S. Proski, Untitled (Mississauga 12.19.24), 2024. Image courtesy the artist.
Audio Description – Transcript
This work is displayed in landscape orientation in a six foot tall by nine foot long lightbox with a black frame. The lower edge of this lightbox’s frame is at knee level.
This artwork consists of a block of text in black all caps lettering against a bright yellow background. The text block is centred and takes up about half of the available space. There is one line of text three times as large that is printed over the block of text and to the edge of the artwork. It reads "You're so blind that you can’t even see the writing on the wall”.
Behind this the text block reads: "Still life with bowl of strawberries, jar of whiskey, plum, goose, loons cooling off in the distance, buckets of maple syrup, political upheaval, spiritual decline, limbs removed, afternoon reveries, skinny puppies, holy rollers, unraveling silver ribbons, jovial quandaries, unrelenting squall, fresh wounds, recuperated losses, reconciliation, sleeping cat, a utopian world without scarcity or hunger, gouache fingerprints, rosetta stones, collection of bone, metronome, a blood red moon, copulating snakes, tightening noose, death care consultants, broken pottery, being alone with your own thoughts, live transmission, rationing supplies, falling forward, disappearing into the ether, floundering, an eye that’s always watching, the smell of the earth and putrefaction, unanswered emails color blinding fields, declensions, the ghost of marsden hartley, nature‘s revenge, posture eugenics, the tragically hip, urge surfing, puritans, perverts, complications, trolls, smoldering heaps of rubbish, songs about the end times, terrorists, expats, crystals, apple, mint, lead, spider, ammolite, waking, puppets, vortex, wiggling, emergency, and landscapes emerging."
This work foregrounds language as a bridge between blind and sighted worlds, while using dialogue and description to examine intimacy, translation, and the failures inherent in accommodation. By embracing the conceptual and poetic potential of descriptive text, the artist challenges traditional accessibility norms and reimagines what an artwork can be.
Initially conceived as a critique of performative accessibility in museums and galleries, the artist reframes didactic texts–often treated as supplementary–as the primary artistic medium. Here description functions as both still life painting and captions. The work intentionally unravels into linguistic collapse, where meaning distorts and transforms into sound. This breakdown highlights the failures of translation not as deficiencies but as productive spaces for new forms of communication.
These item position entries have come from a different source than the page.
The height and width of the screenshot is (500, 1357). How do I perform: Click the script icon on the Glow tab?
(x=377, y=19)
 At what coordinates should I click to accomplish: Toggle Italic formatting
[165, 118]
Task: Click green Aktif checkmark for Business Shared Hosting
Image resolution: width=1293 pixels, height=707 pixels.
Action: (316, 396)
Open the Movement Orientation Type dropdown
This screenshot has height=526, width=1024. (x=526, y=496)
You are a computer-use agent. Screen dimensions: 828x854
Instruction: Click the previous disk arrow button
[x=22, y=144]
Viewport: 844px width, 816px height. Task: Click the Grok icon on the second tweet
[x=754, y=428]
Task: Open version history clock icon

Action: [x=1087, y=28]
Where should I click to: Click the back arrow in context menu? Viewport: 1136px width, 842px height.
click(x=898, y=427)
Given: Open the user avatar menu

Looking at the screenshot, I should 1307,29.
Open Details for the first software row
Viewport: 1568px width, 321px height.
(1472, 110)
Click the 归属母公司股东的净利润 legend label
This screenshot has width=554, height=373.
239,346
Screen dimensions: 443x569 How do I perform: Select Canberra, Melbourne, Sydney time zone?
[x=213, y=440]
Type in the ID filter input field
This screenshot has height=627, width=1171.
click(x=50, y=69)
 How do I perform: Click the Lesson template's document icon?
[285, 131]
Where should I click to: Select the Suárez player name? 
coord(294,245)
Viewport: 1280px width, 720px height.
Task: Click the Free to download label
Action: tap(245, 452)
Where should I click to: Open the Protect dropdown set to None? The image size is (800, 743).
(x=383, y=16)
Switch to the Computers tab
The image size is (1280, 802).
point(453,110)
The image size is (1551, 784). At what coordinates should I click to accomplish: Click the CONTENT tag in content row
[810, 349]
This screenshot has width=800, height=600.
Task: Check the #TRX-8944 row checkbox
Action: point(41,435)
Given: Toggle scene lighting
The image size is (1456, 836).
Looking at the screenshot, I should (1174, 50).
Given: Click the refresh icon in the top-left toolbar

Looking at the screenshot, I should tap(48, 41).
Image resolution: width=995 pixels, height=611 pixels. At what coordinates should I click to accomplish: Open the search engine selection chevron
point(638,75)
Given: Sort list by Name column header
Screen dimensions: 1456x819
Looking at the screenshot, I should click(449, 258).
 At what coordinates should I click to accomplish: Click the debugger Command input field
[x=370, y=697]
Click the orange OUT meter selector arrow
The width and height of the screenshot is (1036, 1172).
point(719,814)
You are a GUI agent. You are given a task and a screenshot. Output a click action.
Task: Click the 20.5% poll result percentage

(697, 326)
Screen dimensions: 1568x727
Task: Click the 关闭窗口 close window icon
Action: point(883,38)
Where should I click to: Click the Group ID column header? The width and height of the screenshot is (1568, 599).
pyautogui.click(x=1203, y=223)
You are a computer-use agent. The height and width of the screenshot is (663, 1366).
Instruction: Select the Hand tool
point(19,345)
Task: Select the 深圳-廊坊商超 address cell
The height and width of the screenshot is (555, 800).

For blind audiences, these texts are not substitutions but complete artworks–paintings constructed through language. A vibrantly coloured background and overlapping text create a deliberately disorienting and uncomfortable visual experience, shifting the focus from sight to sound. Through this approach, Proski redefines how art communicates, advocating for new forms of intimacy and connection between artist, audience, and artwork.